Reporting From The Future

Can a $5K Robot Revolutionize Global Labor? MicroFactory Thinks So After Raising $1.5M

Backed by the founder of Hugging Face and Naval Ravikant investors, the San Francisco startup unveils an affordable multi-industry robot for real-world tasks across electronics, textiles, jewelry, food, laboratories, and more

Long term, MicroFactory envisions deploying 100 million robots globally, automating the bulk of manual labor across industries, and eventually driving hardware costs below $1,000 per unit. Photo/ Courtesy

Backed by Hugging Face founder Clement Delangue and early Uber and Twitter investor Naval Ravikant, San Francisco-based MicroFactory has closed a $1.5 million pre-seed round, giving the company a $30 million post-money cap as it pushes to redefine automation in manufacturing.

At the heart of MicroFactory’s vision is an AI-powered, general-purpose robotic system: a compact, box-shaped unit with two robotic arms and interchangeable tools, designed to sit on a desktop and priced at just $5,000.

Already, more than 100 customers across industries such as electronics, textiles, food processing, jewelry, and laboratory work have placed paid reservations, with the first commercial units slated for delivery in early 2026.

Unlike humanoid robots, MicroFactory’s machine is deliberately simple—ten times cheaper and easier to manufacture, with no legs, no batteries, and no fragile human-like fingers. Its enclosed box design stabilizes lighting and camera positioning, making training more efficient, data more transferable, and operation safer for both workplaces and homes.

MicroFactory_Demo Video – assembly (fast speed)

“You don’t need a humanoid robot to automate tabletop work,” said Igor Kulakov, co-founder and CEO of MicroFactory. “Our robot design allows us to automate tasks with the current state of robotic AI models and hardware. To prove it we created a demo of assembling a real product for our client, which had previously been assembled by an offshore factory. This design also helps the robot to be affordable and safe.”

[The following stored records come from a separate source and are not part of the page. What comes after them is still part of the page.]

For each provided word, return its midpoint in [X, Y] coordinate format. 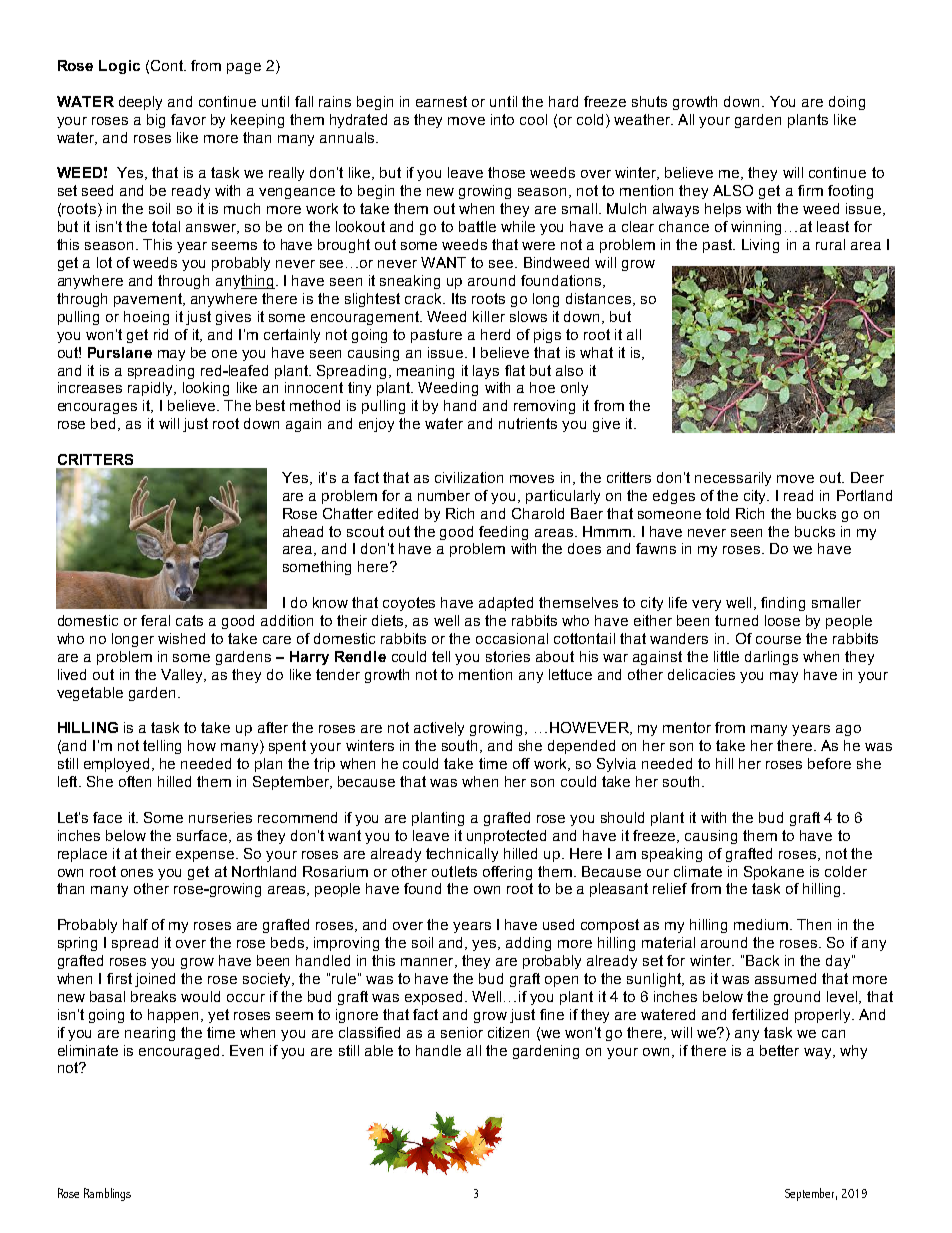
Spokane [774, 873]
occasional [512, 638]
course [778, 640]
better [779, 1050]
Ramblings [107, 1194]
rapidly [152, 389]
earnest [441, 101]
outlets [454, 871]
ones [137, 873]
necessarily [733, 479]
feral [155, 620]
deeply [140, 103]
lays [486, 372]
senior [462, 1032]
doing [847, 103]
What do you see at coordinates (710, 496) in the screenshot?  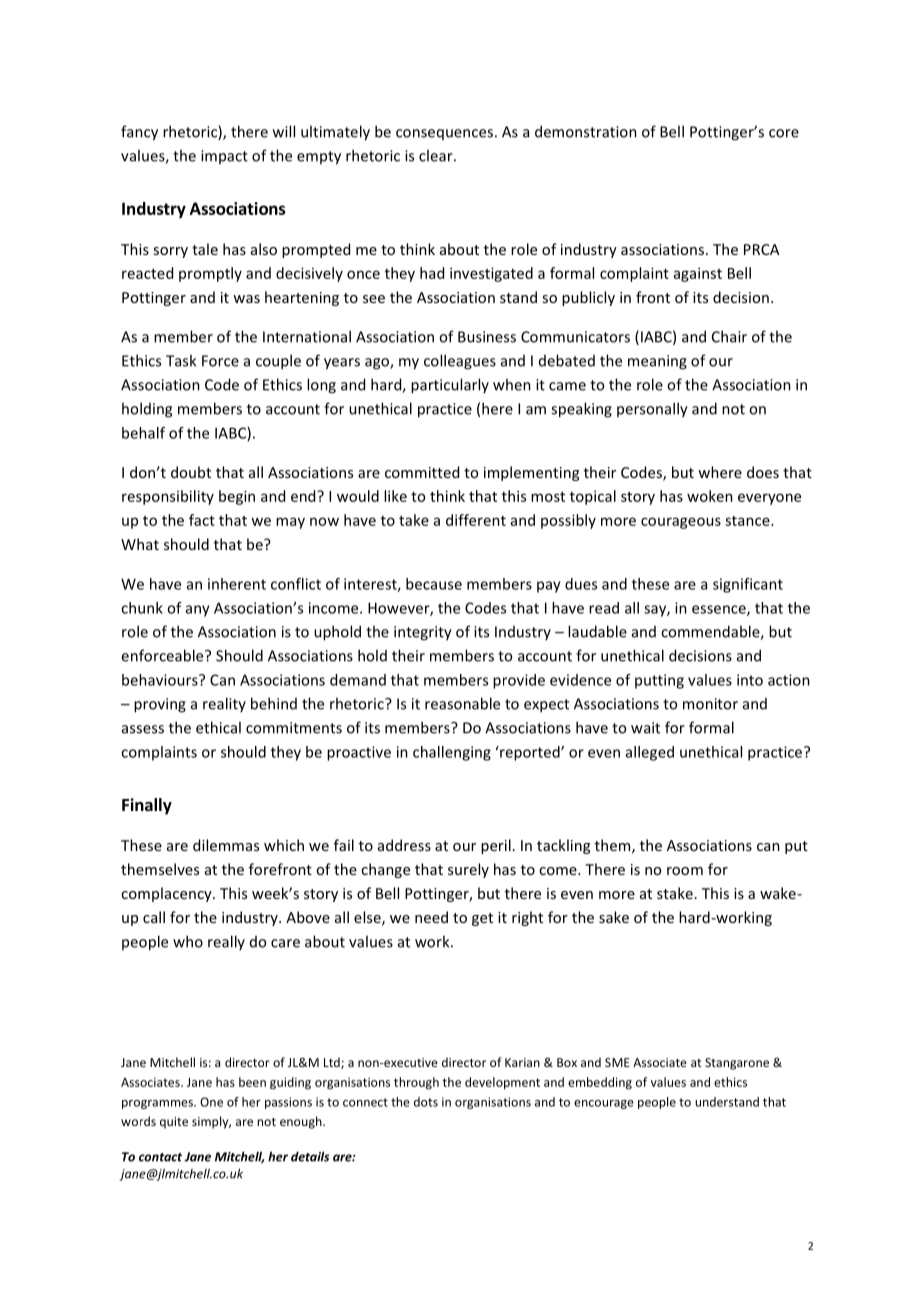 I see `woken` at bounding box center [710, 496].
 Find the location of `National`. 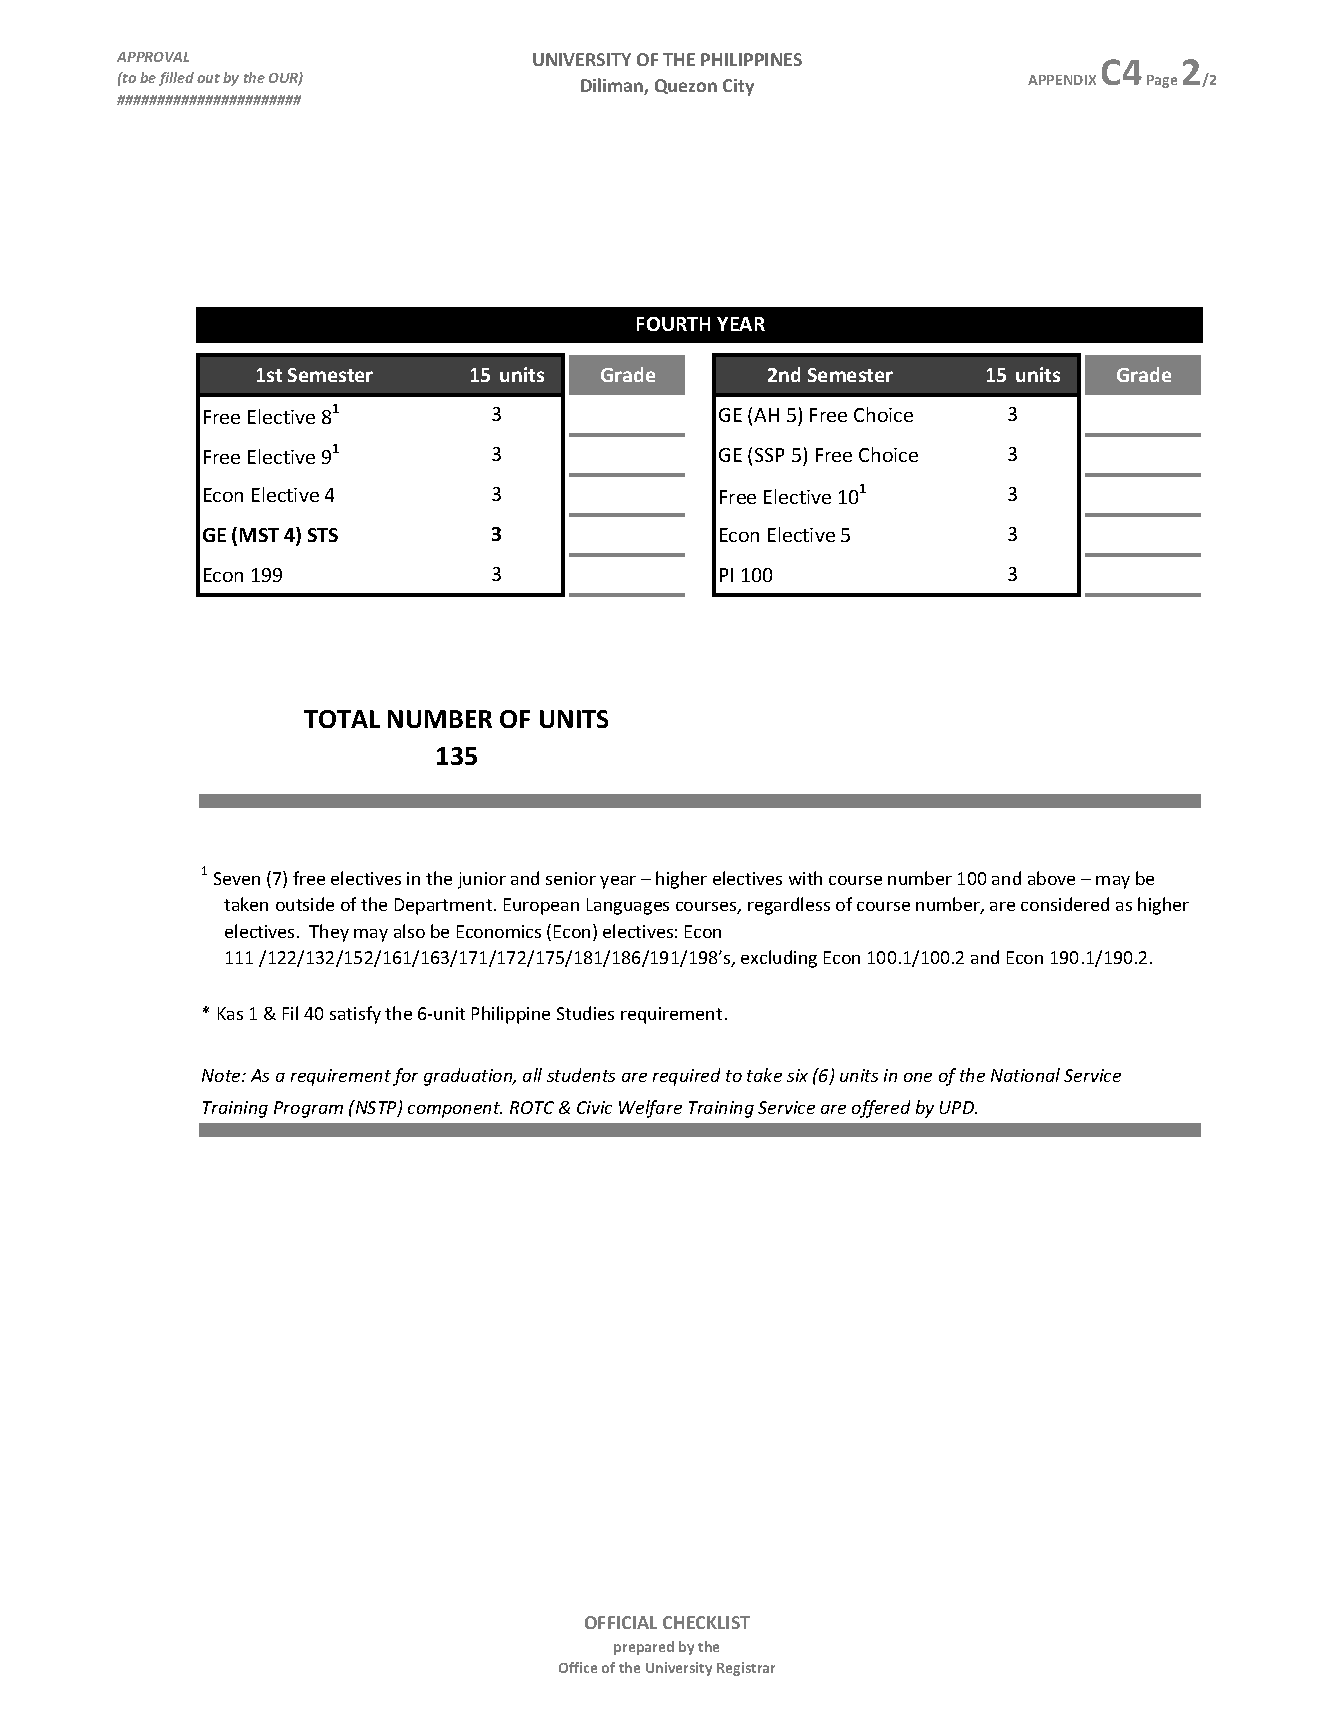

National is located at coordinates (1025, 1075).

The robot learns tasks through demonstration rather than complex coding, performing precision work like soldering, screwing, cable routing, peeling plastic layers, and light-duty food processing. MicroFactory began with electronics assembly for a reason: the robot can even build other robots, a self-reinforcing approach that paves the way for fully automated production lines in the U.S. By targeting small and mid-sized businesses, the company aims to generate a growing pool of training data that accelerates deployment and makes its robots smarter over time.

Looking ahead, MicroFactory is setting its sights on deploying 100 million robots worldwide, automating vast swathes of manual labor and driving the cost of hardware below $1,000 per unit. With its early momentum, bold design, and high-profile backers, the company is positioning itself not just to build robots, but to reimagine the economics of global manufacturing.